2° de porter les lettres et billets et faire les commissions dans les différents endroits qui lui seront désignés par la municipalité.

3° d’avoir soin de tenir les prisons nettes et avoir soin des prisonniers ainsi que de tenir en lieu sûr les clefs desdites prisons.

4° de venir chaque jour au bureau de la municipalité le matin à onze heures et le soir à cinq heures pour y prendre les ordres dudit bureau ».

C’est « le citoyen Pierre Lalande, le dernier sous enchérisseur » qui obtient « l’adjudication de ladite charge  pour prix et somme de cent cinquante livres par année que la municipalité lui payera en quatre pactes égaux, savoir de trois mois en trois mois échus ».

Mais un an plus tard, le 3 frimaire l’an troisième (24 novembre 1794), le conseil général de nouveau doit procéder à la nomination d’un homme en remplacement de Pierre Lalande, qui abandonne la fonction « pour la raison qu’il ne pouvait vivre avec le traitement à lui accordé par le conseil général, parce que les vivres augmentent de prix chaque jour, au point qui le mettait dans l’impossibilité de pouvoir s’en procurer ». Il y a urgence, Blanquefort est le chef-lieu de canton et « qu’attendu les ouvrages urgents de la municipalité qui chaque jour se multiplient et qu’il est indispensable d’avoir un appariteur pour dispenser les divers ordres à nous adressé par l’administration ». Elle nomme le citoyen Pierre Picaut, « lequel est convenu de faire les ouvrages comme suit :

1° d'afficher tous les placards tant du gouvernement que de la municipalité aux lieux d'usage.

2° de porter les lettres et billets et faire les commissions dans les différents endroits qui lui seront désignés par la municipalité.

3° d'avoir soin de tenir les prisons nettes et avoir soin des prisonniers ainsi que de tenir en lieu sur les clefs desdits prisons.

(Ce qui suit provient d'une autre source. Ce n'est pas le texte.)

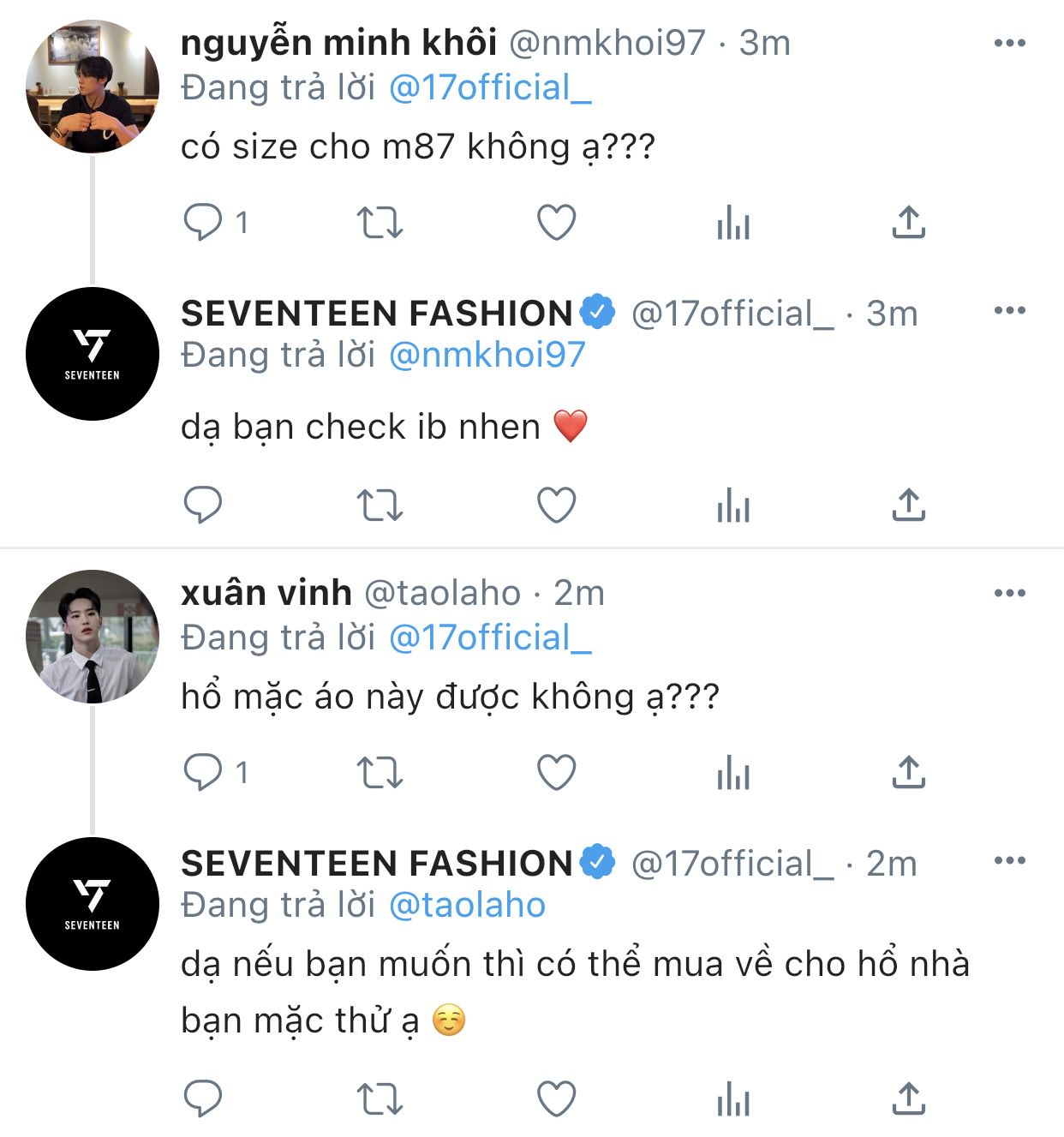This screenshot has height=1137, width=1064.
Task: Like the 'dạ bạn check ib nhen' reply
Action: click(556, 505)
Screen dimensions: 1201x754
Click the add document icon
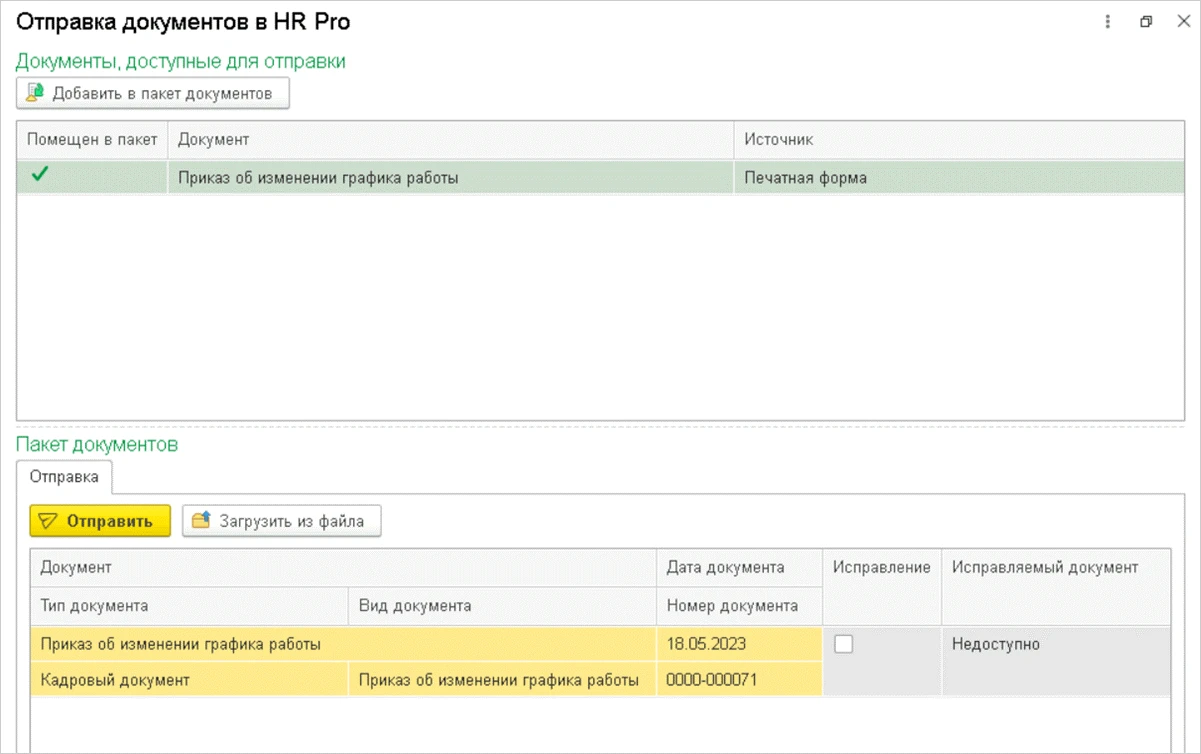(35, 94)
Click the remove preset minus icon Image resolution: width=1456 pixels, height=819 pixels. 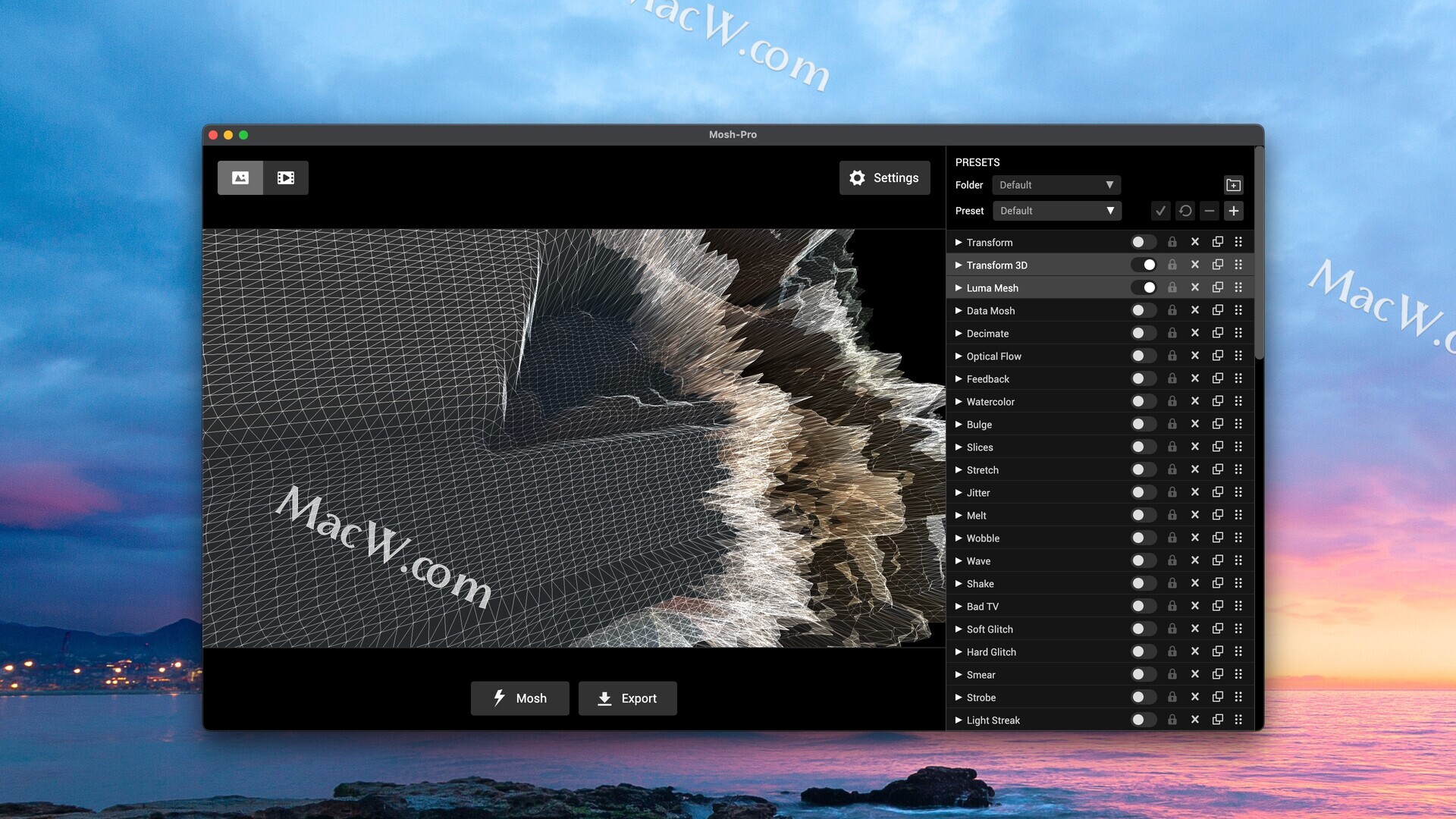click(x=1210, y=211)
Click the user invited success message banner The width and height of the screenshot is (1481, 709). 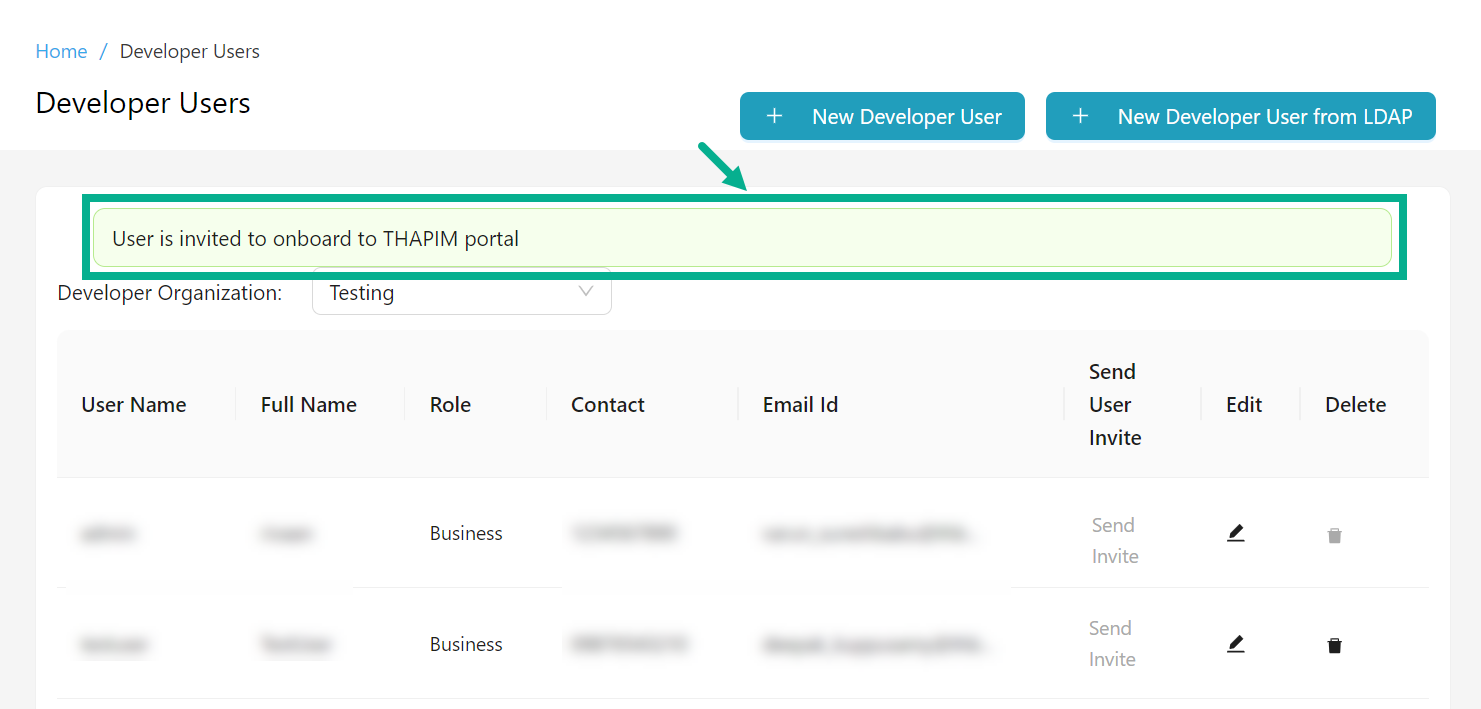(x=741, y=238)
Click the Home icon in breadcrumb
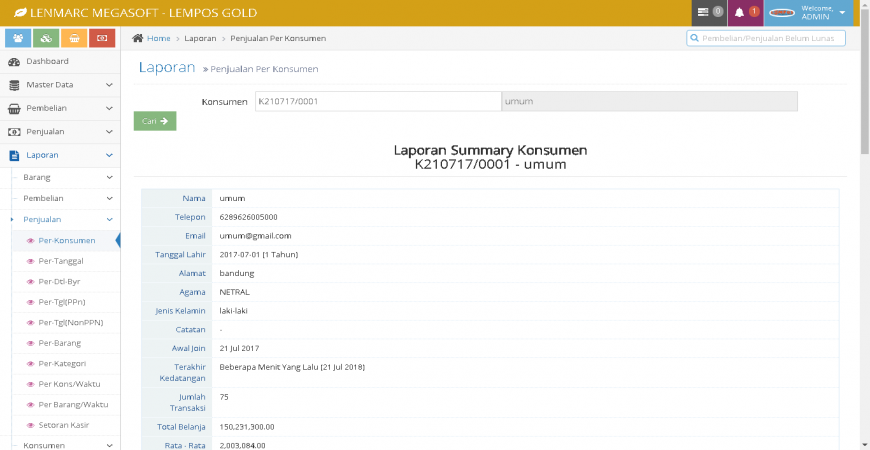The width and height of the screenshot is (870, 450). pos(138,38)
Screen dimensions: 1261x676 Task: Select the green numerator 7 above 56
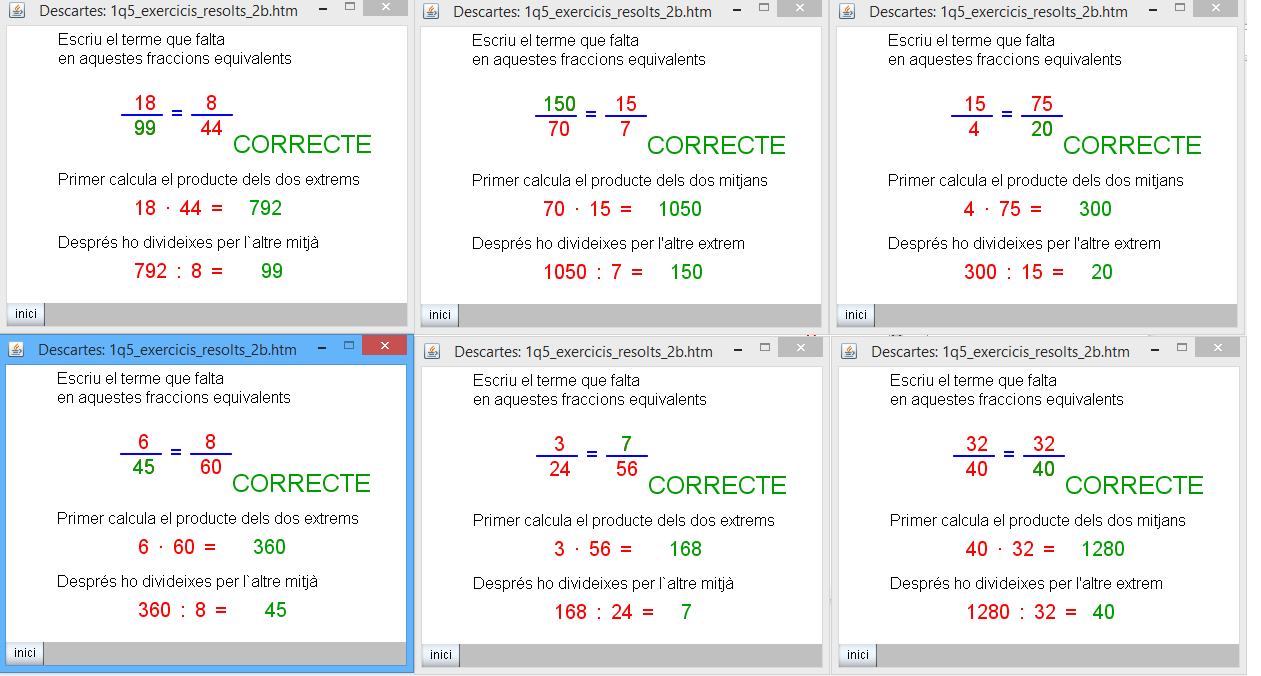626,444
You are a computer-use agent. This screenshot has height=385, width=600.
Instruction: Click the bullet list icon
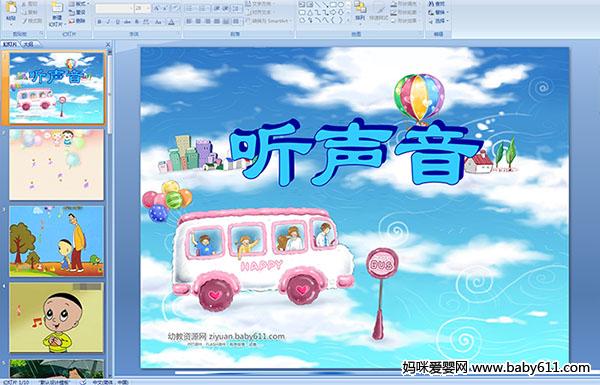coord(190,8)
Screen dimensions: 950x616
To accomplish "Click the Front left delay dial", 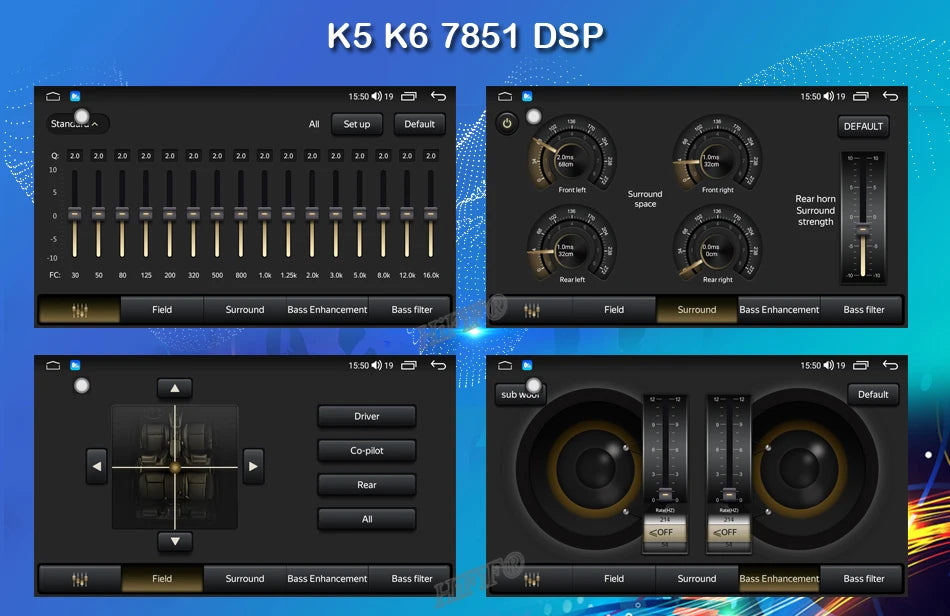I will [x=571, y=155].
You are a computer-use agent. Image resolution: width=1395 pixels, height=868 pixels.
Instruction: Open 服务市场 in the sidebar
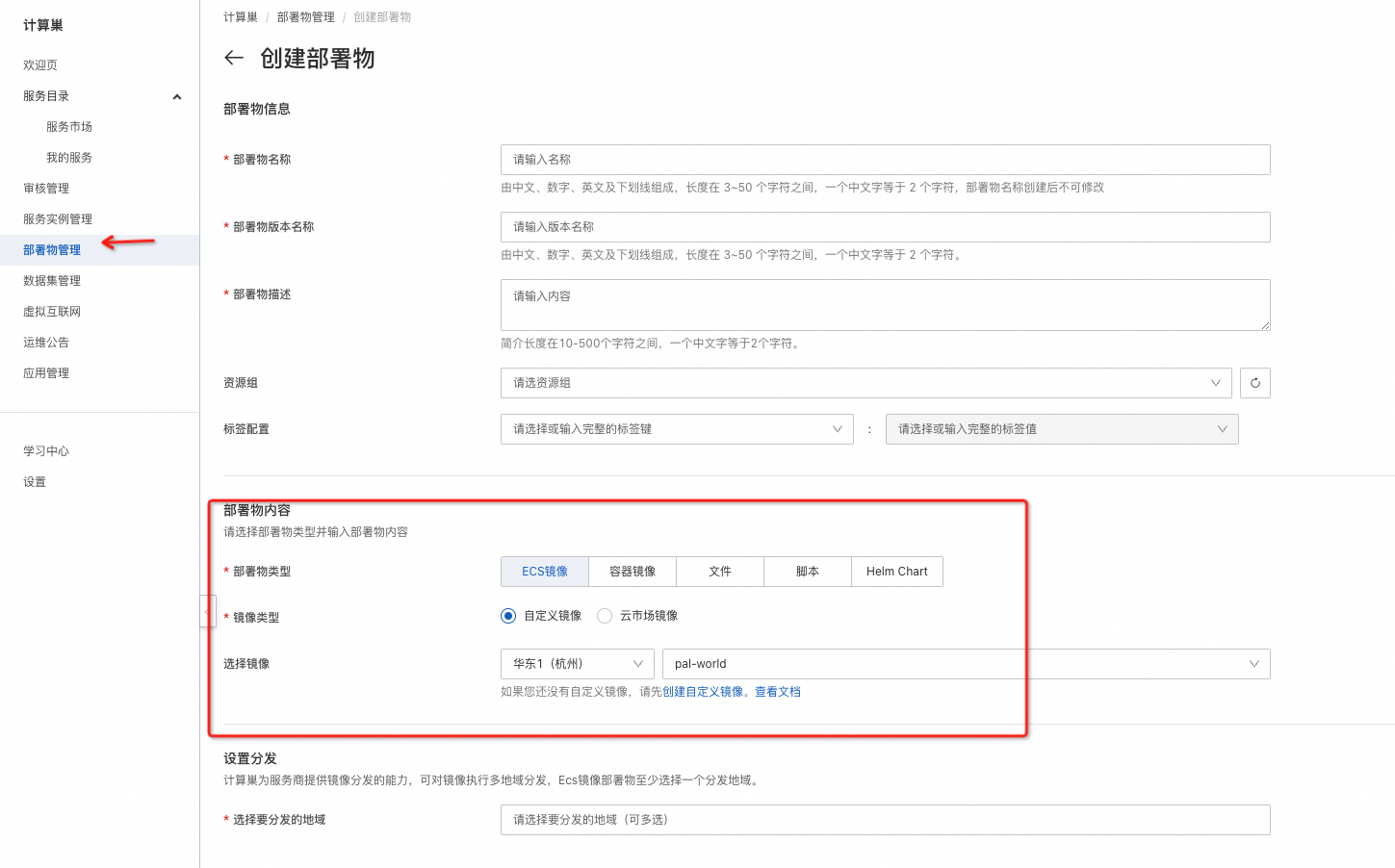coord(69,127)
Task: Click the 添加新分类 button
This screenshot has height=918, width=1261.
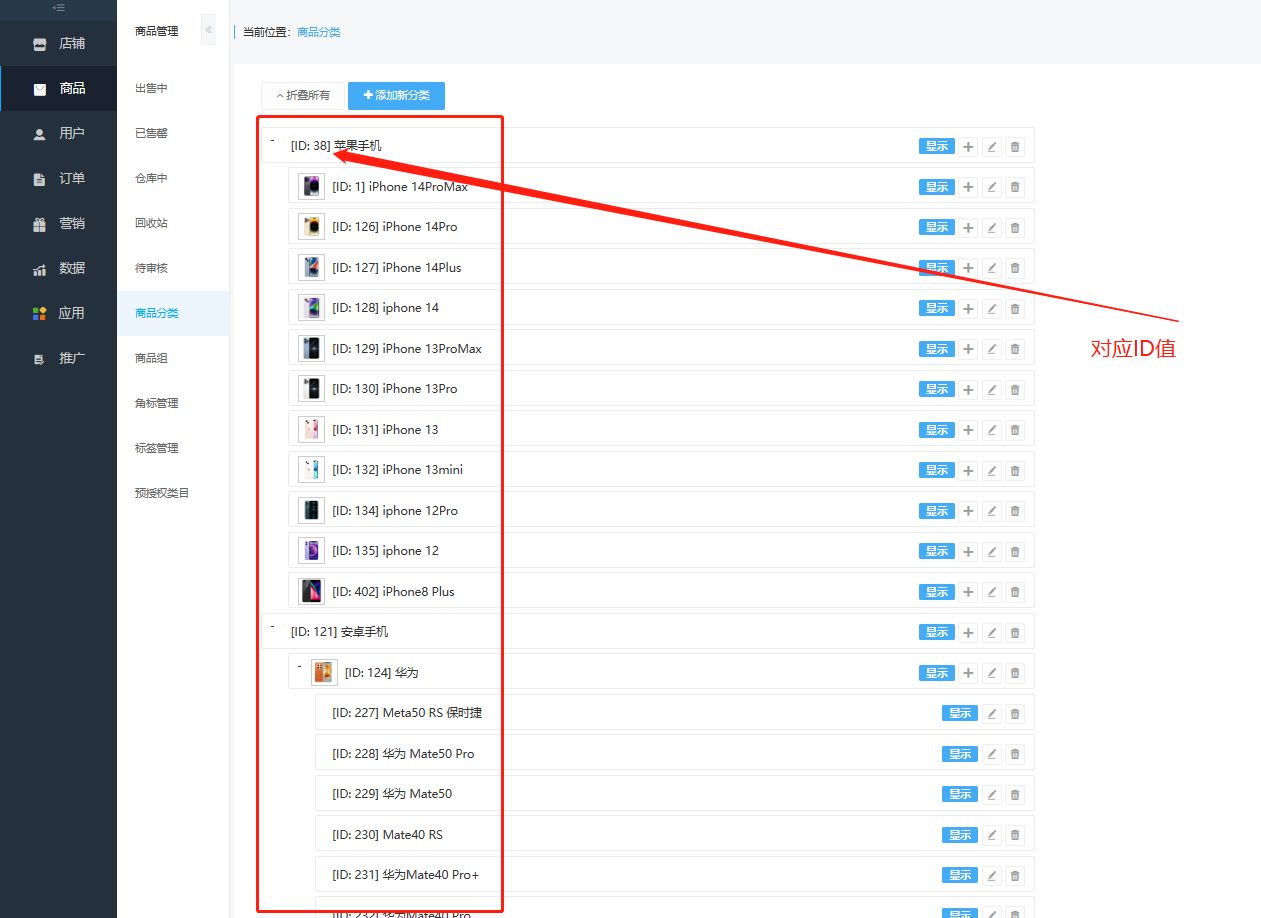Action: (x=396, y=96)
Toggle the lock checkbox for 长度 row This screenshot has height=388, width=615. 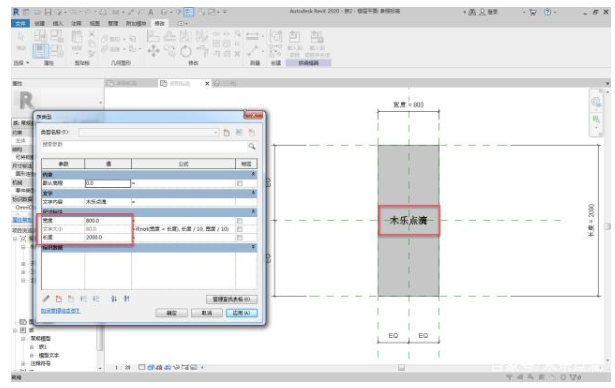pos(240,238)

4° de venir chaque jour au bureau de la municipalité le matin à onze heures et le soir à cinq heures pour y prendre les ordres dudit bureau et en cas de nécessité dans d'autres heures pendant le jour ou la nuit, il sera ainsi obligé d'obéir aux ordres de ladite municipalité ainsi que de tenir propre ledit bureau, de tenir le feu prêt lorsque les officiers municipaux entreront audit bureau pour affaires de police et autres. » Il recevra « pour salaire la somme de deux cent livres payable quartier par quartier ».

Pierre Picaut obtient un salaire supérieur de 50 livres mais des tâches supplémentaires à effectuer et des horaires flexibles.

Extrait des délibérations de l'administration du canton de Blanquefort, registre 3, transcrit par Martine Le Barazer.